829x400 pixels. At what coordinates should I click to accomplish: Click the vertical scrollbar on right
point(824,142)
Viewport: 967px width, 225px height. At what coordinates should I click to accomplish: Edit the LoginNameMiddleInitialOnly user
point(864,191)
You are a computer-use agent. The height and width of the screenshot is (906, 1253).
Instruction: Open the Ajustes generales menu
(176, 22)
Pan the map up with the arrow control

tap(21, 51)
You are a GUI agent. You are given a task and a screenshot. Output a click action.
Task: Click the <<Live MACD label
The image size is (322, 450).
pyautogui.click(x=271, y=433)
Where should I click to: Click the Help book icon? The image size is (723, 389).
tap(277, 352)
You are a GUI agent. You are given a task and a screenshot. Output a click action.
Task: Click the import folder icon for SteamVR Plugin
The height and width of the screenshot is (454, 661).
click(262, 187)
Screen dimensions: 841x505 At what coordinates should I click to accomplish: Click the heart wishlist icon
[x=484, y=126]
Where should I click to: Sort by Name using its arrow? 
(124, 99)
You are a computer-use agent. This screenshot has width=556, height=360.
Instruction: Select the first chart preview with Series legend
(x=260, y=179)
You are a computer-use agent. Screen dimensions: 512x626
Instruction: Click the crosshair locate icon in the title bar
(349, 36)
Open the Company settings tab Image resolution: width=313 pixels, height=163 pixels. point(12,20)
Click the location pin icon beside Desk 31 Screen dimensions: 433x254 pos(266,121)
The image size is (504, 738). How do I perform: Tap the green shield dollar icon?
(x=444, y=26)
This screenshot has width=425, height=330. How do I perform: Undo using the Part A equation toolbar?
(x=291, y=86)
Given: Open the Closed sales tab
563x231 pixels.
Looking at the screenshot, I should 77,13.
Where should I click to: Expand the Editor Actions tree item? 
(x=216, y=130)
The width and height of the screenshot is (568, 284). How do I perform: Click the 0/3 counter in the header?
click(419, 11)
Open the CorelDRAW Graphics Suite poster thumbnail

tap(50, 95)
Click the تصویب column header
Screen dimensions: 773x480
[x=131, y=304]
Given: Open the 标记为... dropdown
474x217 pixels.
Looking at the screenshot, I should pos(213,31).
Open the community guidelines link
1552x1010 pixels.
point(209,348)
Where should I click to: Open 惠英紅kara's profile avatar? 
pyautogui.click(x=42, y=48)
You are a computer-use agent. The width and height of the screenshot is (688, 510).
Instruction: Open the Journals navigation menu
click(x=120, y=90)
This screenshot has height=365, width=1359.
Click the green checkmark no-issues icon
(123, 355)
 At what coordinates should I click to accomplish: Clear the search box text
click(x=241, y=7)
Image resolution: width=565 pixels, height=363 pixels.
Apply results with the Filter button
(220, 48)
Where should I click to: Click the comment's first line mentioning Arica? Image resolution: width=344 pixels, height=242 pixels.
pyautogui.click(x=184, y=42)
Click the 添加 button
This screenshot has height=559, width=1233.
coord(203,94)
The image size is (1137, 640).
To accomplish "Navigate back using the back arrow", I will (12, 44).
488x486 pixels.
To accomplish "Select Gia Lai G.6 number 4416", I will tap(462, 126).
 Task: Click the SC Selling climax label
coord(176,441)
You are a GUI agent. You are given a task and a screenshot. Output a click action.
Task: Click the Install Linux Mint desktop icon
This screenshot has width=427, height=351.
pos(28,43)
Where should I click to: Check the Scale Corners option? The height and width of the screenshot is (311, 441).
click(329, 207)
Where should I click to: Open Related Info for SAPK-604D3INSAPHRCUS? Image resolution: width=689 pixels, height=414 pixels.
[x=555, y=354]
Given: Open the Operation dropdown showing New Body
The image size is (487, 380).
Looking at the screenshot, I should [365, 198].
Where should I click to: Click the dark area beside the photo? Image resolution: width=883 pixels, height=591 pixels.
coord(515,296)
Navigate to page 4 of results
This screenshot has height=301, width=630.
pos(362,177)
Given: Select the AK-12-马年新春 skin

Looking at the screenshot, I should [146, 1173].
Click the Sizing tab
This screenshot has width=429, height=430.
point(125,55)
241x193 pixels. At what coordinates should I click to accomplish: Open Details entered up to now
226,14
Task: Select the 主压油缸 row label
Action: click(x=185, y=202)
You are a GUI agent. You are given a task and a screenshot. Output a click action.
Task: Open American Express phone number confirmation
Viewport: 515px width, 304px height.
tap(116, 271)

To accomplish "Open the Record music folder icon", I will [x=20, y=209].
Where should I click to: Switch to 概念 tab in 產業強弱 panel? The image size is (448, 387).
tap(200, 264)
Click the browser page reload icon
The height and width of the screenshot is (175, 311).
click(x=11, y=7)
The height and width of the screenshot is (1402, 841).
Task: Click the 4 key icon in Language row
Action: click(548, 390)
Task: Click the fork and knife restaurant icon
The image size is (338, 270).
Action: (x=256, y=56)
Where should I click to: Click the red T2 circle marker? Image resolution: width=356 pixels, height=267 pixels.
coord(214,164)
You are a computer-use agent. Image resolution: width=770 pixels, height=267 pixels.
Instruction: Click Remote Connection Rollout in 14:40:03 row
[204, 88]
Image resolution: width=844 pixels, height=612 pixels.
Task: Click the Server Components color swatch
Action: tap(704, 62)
==============================
**Problem to work on**
Set down the records above once more, exactly as given.

**Task response**
829x400 pixels. At what coordinates should I click to accomplish: Click the vertical scrollbar on right
point(824,142)
Viewport: 967px width, 225px height. At what coordinates should I click to accomplish: Edit the LoginNameMiddleInitialOnly user
point(864,191)
You are a computer-use agent. The height and width of the screenshot is (906, 1253).
Instruction: Open the Ajustes generales menu
(176, 22)
Pan the map up with the arrow control

tap(21, 51)
You are a GUI agent. You are given a task and a screenshot. Output a click action.
Task: Click the <<Live MACD label
The image size is (322, 450).
pyautogui.click(x=271, y=433)
Where should I click to: Click the Help book icon? The image size is (723, 389).
tap(277, 352)
You are a GUI agent. You are given a task and a screenshot. Output a click action.
Task: Click the import folder icon for SteamVR Plugin
The height and width of the screenshot is (454, 661).
click(262, 187)
Screen dimensions: 841x505 At what coordinates should I click to accomplish: Click the heart wishlist icon
[x=484, y=126]
Where should I click to: Sort by Name using its arrow? 
(124, 99)
You are a computer-use agent. This screenshot has width=556, height=360.
Instruction: Select the first chart preview with Series legend
(x=260, y=179)
You are a computer-use agent. Screen dimensions: 512x626
Instruction: Click the crosshair locate icon in the title bar
(349, 36)
Open the Company settings tab Image resolution: width=313 pixels, height=163 pixels. point(12,20)
Click the location pin icon beside Desk 31 Screen dimensions: 433x254 pos(266,121)
The image size is (504, 738). How do I perform: Tap the green shield dollar icon?
(x=444, y=26)
This screenshot has width=425, height=330. How do I perform: Undo using the Part A equation toolbar?
(x=291, y=86)
Given: Open the Closed sales tab
563x231 pixels.
Looking at the screenshot, I should 77,13.
Where should I click to: Expand the Editor Actions tree item? 
(x=216, y=130)
The width and height of the screenshot is (568, 284). How do I perform: Click the 0/3 counter in the header?
click(419, 11)
Open the CorelDRAW Graphics Suite poster thumbnail

tap(50, 95)
Click the تصویب column header
Screen dimensions: 773x480
[x=131, y=304]
Given: Open the 标记为... dropdown
474x217 pixels.
Looking at the screenshot, I should pos(213,31).
Open the community guidelines link
1552x1010 pixels.
point(209,348)
Where should I click to: Open 惠英紅kara's profile avatar? 
pyautogui.click(x=42, y=48)
You are a computer-use agent. The width and height of the screenshot is (688, 510).
Instruction: Open the Journals navigation menu
click(x=120, y=90)
This screenshot has height=365, width=1359.
Click the green checkmark no-issues icon
(123, 355)
 At what coordinates should I click to accomplish: Clear the search box text
click(x=241, y=7)
Image resolution: width=565 pixels, height=363 pixels.
Apply results with the Filter button
(220, 48)
Where should I click to: Click the comment's first line mentioning Arica? Image resolution: width=344 pixels, height=242 pixels.
pyautogui.click(x=184, y=42)
Click the 添加 button
This screenshot has height=559, width=1233.
coord(203,94)
The image size is (1137, 640).
To accomplish "Navigate back using the back arrow", I will (12, 44).
488x486 pixels.
To accomplish "Select Gia Lai G.6 number 4416", I will tap(462, 126).
 Task: Click the SC Selling climax label
coord(176,441)
You are a GUI agent. You are given a task and a screenshot. Output a click action.
Task: Click the Install Linux Mint desktop icon
This screenshot has width=427, height=351.
pos(28,43)
Where should I click to: Check the Scale Corners option? The height and width of the screenshot is (311, 441).
click(329, 207)
Where should I click to: Open Related Info for SAPK-604D3INSAPHRCUS? Image resolution: width=689 pixels, height=414 pixels.
[x=555, y=354]
Given: Open the Operation dropdown showing New Body
The image size is (487, 380).
Looking at the screenshot, I should [365, 198].
Where should I click to: Click the dark area beside the photo? Image resolution: width=883 pixels, height=591 pixels.
coord(515,296)
Navigate to page 4 of results
This screenshot has height=301, width=630.
pos(362,177)
Given: Select the AK-12-马年新春 skin

Looking at the screenshot, I should [146, 1173].
Click the Sizing tab
This screenshot has width=429, height=430.
point(125,55)
241x193 pixels. At what coordinates should I click to accomplish: Open Details entered up to now
226,14
Task: Select the 主压油缸 row label
Action: click(x=185, y=202)
You are a GUI agent. You are given a task and a screenshot. Output a click action.
Task: Open American Express phone number confirmation
Viewport: 515px width, 304px height.
tap(116, 271)

To accomplish "Open the Record music folder icon", I will [x=20, y=209].
Where should I click to: Switch to 概念 tab in 產業強弱 panel? The image size is (448, 387).
tap(200, 264)
Click the browser page reload icon
The height and width of the screenshot is (175, 311).
click(x=11, y=7)
The height and width of the screenshot is (1402, 841).
Task: Click the 4 key icon in Language row
Action: click(548, 390)
Task: Click the fork and knife restaurant icon
The image size is (338, 270).
Action: (x=256, y=56)
Where should I click to: Click the red T2 circle marker? Image resolution: width=356 pixels, height=267 pixels.
coord(214,164)
You are a computer-use agent. Image resolution: width=770 pixels, height=267 pixels.
Instruction: Click Remote Connection Rollout in 14:40:03 row
[204, 88]
Image resolution: width=844 pixels, height=612 pixels.
Task: Click the Server Components color swatch
Action: tap(704, 62)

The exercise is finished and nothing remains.